Now: is that new lump unleavened, or leavened? It developed yeast — real, active leaven. But it is new yeast. It is not the old leaven. It is leavened, and it is not what came before.

Hold that next to the evening Christ rose. At an inn in Emmaus he sat with two disciples, took bread, blessed and broke it, and their eyes were opened (Luke 24:30-31). This was still the week of Unleavened Bread — and the word for the bread is artos, the everyday word for a loaf, not azymos, the word for unleavened. Luke knew azymos; he uses it elsewhere when he means unleavened. Here, during the very days leavened bread is set aside, he reached for the open word instead. That does not prove the loaf was leavened — artos is general enough to cover bread of any kind. But the writer chose the unmarked word over the precise one he had on hand, which quietly leaves the burden with anyone certain it was unleavened. It is an old question and a contested one — it helped fracture the church once — and it comes into focus in its own place. Here it is enough to notice what the text reaches for, and to let the pattern speak.

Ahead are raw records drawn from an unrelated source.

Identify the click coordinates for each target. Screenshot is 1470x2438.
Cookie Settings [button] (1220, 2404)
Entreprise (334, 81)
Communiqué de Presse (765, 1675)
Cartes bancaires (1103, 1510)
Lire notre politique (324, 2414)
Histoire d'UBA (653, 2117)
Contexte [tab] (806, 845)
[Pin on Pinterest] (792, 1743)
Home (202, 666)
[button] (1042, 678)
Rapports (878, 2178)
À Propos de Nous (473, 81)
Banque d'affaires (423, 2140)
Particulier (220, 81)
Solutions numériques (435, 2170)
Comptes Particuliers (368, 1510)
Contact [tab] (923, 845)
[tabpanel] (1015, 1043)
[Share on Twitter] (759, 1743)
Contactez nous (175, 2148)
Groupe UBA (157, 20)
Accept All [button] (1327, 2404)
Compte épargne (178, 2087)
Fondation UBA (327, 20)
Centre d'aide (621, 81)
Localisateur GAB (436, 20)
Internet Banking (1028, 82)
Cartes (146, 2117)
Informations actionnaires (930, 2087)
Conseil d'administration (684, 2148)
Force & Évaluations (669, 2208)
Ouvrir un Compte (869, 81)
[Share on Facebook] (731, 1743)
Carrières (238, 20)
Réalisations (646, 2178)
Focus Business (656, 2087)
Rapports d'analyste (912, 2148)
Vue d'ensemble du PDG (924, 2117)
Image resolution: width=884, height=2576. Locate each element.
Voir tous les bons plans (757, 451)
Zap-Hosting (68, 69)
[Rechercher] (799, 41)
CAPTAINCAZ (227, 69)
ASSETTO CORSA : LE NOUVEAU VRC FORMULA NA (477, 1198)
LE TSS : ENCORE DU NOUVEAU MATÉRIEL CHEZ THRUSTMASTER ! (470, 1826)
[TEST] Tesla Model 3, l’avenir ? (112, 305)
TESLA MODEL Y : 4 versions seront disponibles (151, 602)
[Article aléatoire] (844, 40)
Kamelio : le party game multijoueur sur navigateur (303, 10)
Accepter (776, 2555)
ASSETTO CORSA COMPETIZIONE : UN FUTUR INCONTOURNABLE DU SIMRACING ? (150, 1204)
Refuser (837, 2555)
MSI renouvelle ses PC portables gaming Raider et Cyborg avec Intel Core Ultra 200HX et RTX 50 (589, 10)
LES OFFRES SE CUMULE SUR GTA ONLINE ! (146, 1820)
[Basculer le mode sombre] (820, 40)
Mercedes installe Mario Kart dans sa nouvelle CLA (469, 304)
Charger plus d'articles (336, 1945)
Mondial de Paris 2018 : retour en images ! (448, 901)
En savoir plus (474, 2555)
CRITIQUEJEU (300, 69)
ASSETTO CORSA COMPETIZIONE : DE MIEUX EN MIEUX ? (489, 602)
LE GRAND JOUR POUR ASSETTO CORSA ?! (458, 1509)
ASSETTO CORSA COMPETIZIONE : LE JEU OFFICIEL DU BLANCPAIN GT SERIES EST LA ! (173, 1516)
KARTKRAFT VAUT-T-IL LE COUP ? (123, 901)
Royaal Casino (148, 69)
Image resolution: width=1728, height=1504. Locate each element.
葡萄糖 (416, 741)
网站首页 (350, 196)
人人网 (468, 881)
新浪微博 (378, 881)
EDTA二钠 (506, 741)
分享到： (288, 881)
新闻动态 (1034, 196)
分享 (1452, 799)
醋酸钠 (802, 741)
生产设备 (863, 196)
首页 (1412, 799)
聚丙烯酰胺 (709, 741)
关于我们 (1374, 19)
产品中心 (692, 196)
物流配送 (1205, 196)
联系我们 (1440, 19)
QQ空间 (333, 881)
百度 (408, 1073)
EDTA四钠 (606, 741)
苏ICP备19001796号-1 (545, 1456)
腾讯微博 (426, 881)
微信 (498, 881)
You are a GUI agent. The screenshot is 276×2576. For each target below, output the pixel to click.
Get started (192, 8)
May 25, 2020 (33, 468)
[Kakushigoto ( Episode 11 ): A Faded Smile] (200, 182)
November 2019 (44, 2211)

Because leaven is not simply the enemy. There is a place where it belongs. The peace offering of thanksgiving was brought with loaves of leavened bread (Leviticus 7:13). And at the close of the Feast of Weeks, the firstfruits presented to God are two loaves “baked with leaven” (Leviticus 23:17) — leavened bread, offered as firstfruits. The Feast of Unleavened Bread and the Feast of Weeks overlap, and the firstfruits at the far end are leavened. By its own contents, another name for the Feast of Weeks is the Feast of Leavened Bread. (See The Feast of LEAVENED Bread)

So the demonstration is doing exactly what the feast does — showing, through the thing itself, a process. The old leaven goes out: not some of it, not the parts we would choose to keep — all of it. Every settled idea about who God is, the whole inherited lump. There is no picking and choosing, because the mind that would do the choosing is the very thing being replaced. That is a death. And it is not one we manage; it is begun in us, not by us. Only then is there a new lump — able to receive the understanding God gives through Christ. A new man, risen.

Leaven is knowledge — teaching, influence, a whole way of seeing — working through the lump it lives in. The question was never whether you are leavened. It is which leaven.